La position d’Israël a suscité des réactions mitigées sur la scène internationale. Le président français Emmanuel Macron a souligné que pour qu’un cessez-le-feu soit efficace, il doit inclure « pleinement » le Liban. De son côté, le ministre espagnol des Affaires étrangères, José Manuel Albares, a qualifié la poursuite des frappes israéliennes au Liban d’« inacceptable », dénonçant l’invasion d’un pays souverain.
Le Premier ministre pakistanais, Shehbaz Sharif, qui joue le rôle de médiateur dans le conflit, a déclaré que les États-Unis, l’Iran et leurs alliés avaient accepté un cessez-le-feu « partout, y compris au Liban », après de longues négociations. Dans un message publié sur X, il a affirmé que ce cessez-le-feu avait « effet immédiat », mais les réticences israéliennes soulèvent des questions quant à la durabilité de cet accord.
En effet, l’armée israélienne a récemment achevé le déploiement de ses troupes au sol dans le sud du Liban, établissant une « ligne de défense avancée » contre le Hezbollah. Depuis le début des hostilités entre Israël et le Hezbollah le 2 mars, les frappes israéliennes ont causé la mort de 1 530 personnes au Liban, selon le ministère de la Santé libanais.
Israël a également réaffirmé son engagement à stopper les menaces que représente l’Iran, tant sur le plan nucléaire que balistique. Le communiqué israélien précise que le pays soutient les efforts des États-Unis pour réduire l’influence iranienne dans la région.

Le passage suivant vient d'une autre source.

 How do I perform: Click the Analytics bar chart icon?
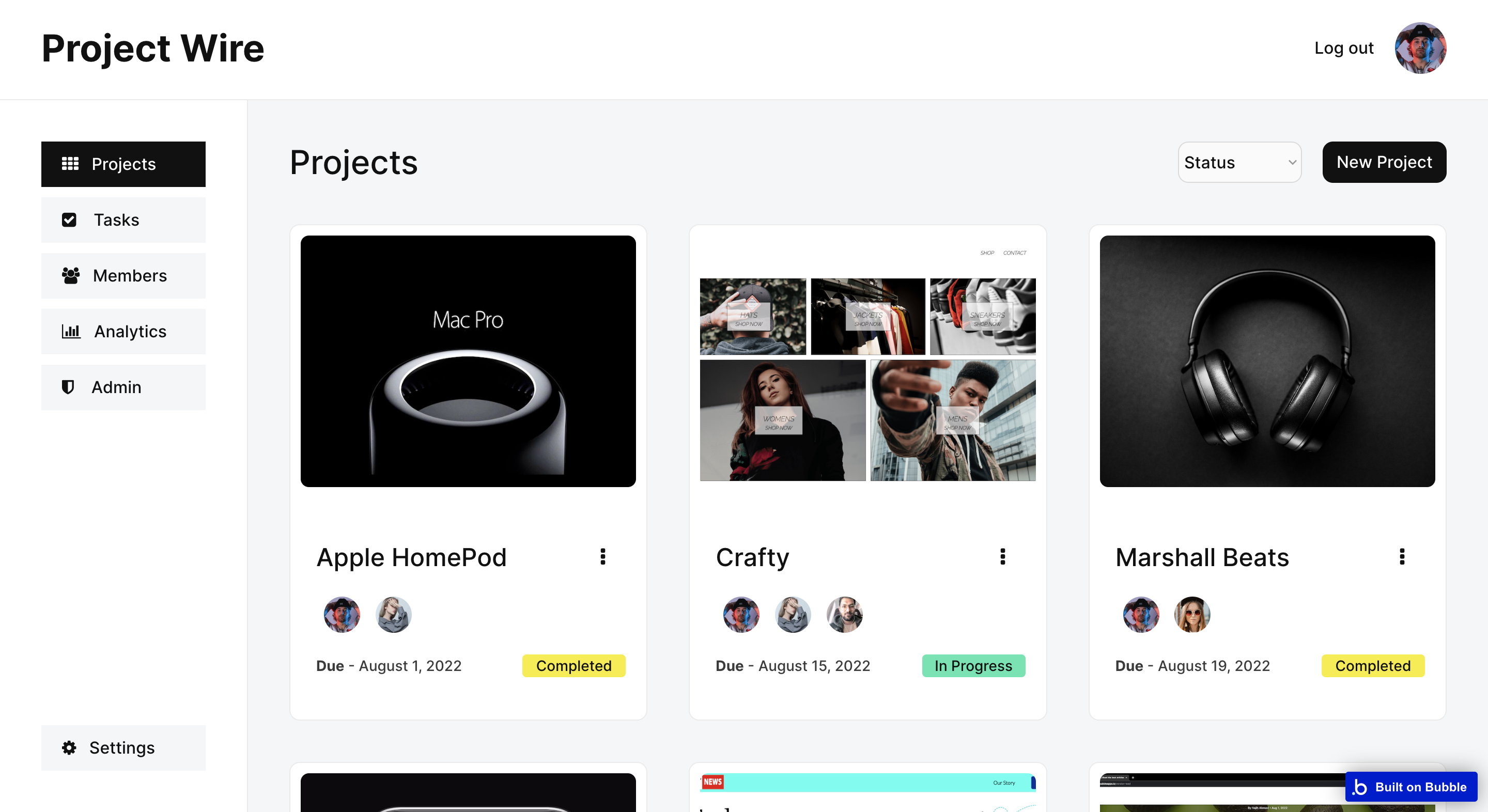click(70, 332)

Par ailleurs, l’Iran a présenté un plan en dix points aux États-Unis pour mettre fin à la guerre au Moyen-Orient. Parmi les propositions figurent un principe de non-agression, la reconnaissance du contrôle iranien sur le détroit d’Ormuz et la levée des sanctions. Des discussions entre Téhéran et Washington sont prévues à Islamabad, à partir de vendredi, bien que l’Iran ait précisé que cela ne devait pas être interprété comme la fin des hostilités.
Cette situation délicate met en lumière les défis complexes auxquels sont confrontés les acteurs régionaux et internationaux pour parvenir à une paix durable. Les décisions prises dans les jours à venir seront cruciales pour déterminer l’avenir des relations au Moyen-Orient.